= Given text =
#####

~/blog

Sampling Distributions

Apr 17, 2026•10 min read•By Mohammed Vasim

StatisticsMathData Science

You train a model and get x̄ = 0.855 mean accuracy across 6 CV folds. You use this to estimate the model's true accuracy μ. But if you re-ran the same experiment with different data splits, you would get a different x̄. The sample mean is not a fixed number — it is a random variable that follows its own distribution. That distribution is the sampling distribution, and understanding it is what separates black-box use of p-values from genuine understanding of statistical inference.

The Core Questions

How much does x̄ vary across different samples of size n?
What distribution does x̄ follow?
How does n affect this variability?

Without answering these, confidence intervals and hypothesis tests are formulas you apply without understanding what they measure.

The DS/ML Anchor

Six CV fold accuracy scores: accuracy = [0.82, 0.79, 0.91, 0.85, 0.78, 0.88]

Sample mean: x̄ = 0.855. Sample SD: s ≈ 0.048.

We treat this as one draw from the sampling distribution of the mean. We want to characterize all possible x̄ values we could observe.

Data Distribution vs Sampling Distribution

This distinction is the conceptual core of inferential statistics:

	Data Distribution	Sampling Distribution of x̄
What is plotted	Individual fold scores	All possible sample means
One observation	Single fold accuracy (e.g., 0.82)	Mean of 6 folds (e.g., 0.855)
Center	μ (true population mean)	μ (same)
Spread	σ = 0.048 (population SD)	σ/√n = 0.048/√6 ≈ 0.020
Shape	Whatever the population has	Approaches Normal (CLT)
How to get it	Observe data	Repeat the study many times

The sampling distribution is narrower than the data distribution by a factor of √n. With n=6, the sample mean varies 2.45× less than individual observations.

Simulation — Making the Abstract Concrete

The sampling distribution can be simulated directly. Draw 10,000 samples of size 6 from Normal(0.855, 0.048) and compute the mean of each:

python

import numpy as np
import matplotlib.pyplot as plt

rng = np.random.default_rng(42)
mu, sigma, n = 0.855, 0.048, 6

# Simulate 10,000 samples of size 6
sample_means = [rng.normal(mu, sigma, size=n).mean() for _ in range(10_000)]

mean_of_means = np.mean(sample_means)
sd_of_means   = np.std(sample_means)

print(f"Mean of sample means: {mean_of_means:.4f}   (expected μ = {mu})")
print(f"SD of sample means:   {sd_of_means:.4f}   (expected SE = {sigma/np.sqrt(n):.4f})")

#####

= Data section =
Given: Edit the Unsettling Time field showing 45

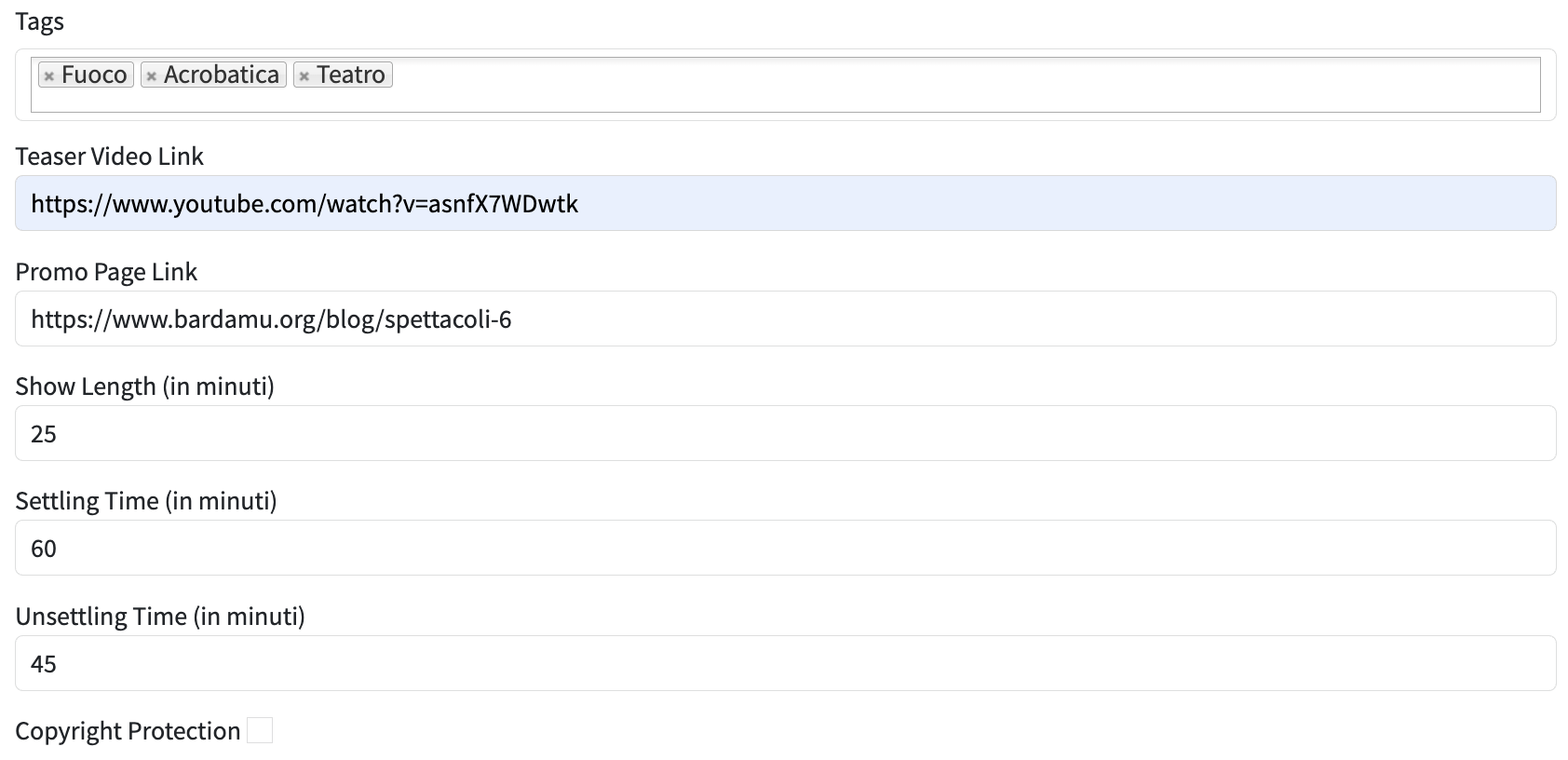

#####

= Exercises to complete =
**1)** Answer these questions from the post on sampling distributions:
(a) What sample mean does the post report for the six cross-validation fold scores?
(b) By what factor is the sampling distribution narrower than the data distribution?
(c) How many samples, and of what size, does the simulation draw?
**2)** For each statement, say whether it agrees with the post on sampling distributions, and quote the words that decide it:
(a) The sampling distribution of x̄ has the same center as the data distribution.
(b) The simulation code sets its random seed to 7.
(c) The sample SD of the six fold scores is about 0.48.
**3)** Resume the post on sampling distributions from the point where it stops.
The data shown above are separate material and do not belong to the post on sampling distributions.

= Task-by-task outputs =
**1)**
(a) The sample mean is x̄ = 0.855.
(b) It is narrower by a factor of √n, which for n=6 makes the sample mean vary 2.45× less than individual observations.
(c) It draws 10,000 samples of size 6.

**2)**
(a) Yes: "μ (same)"
(b) No: "rng = np.random.default_rng(42)"
(c) No: "Sample SD: s ≈ 0.048."

**3)**
Mean of sample means: 0.8550   (expected μ = 0.855)
SD of sample means:   0.0196   (expected SE = 0.0196)

Two results confirmed by simulation:

Unbiasedness: the mean of sample means ≈ μ. x̄ is an unbiased estimator of μ.
SE formula: the SD of sample means ≈ σ/√n = 0.0196. This is the standard error.

Standard Error of the Mean

SE = σ/√n (known σ) or SE = s/√n (estimated from sample)

Derivation from first principles:

x̄ = (1/n) × (X₁ + X₂ + ... + X_n)

Var(x̄) = Var[(1/n) × ΣXᵢ] = (1/n²) × Var(ΣXᵢ)

= (1/n²) × n × σ² (using independence of X₁, ..., X_n)

= σ²/n

SE = √(Var(x̄)) = σ/√n

The independence assumption is critical — it fails for autocorrelated time series, clustered data, or repeated measures. In those cases, the formula underestimates the true SE.

Anchor: SE = 0.048/√6 ≈ 0.0196

Effect of sample size on SE:

SE vs SD — a required distinction:

	SD (s or σ)	SE (s/√n)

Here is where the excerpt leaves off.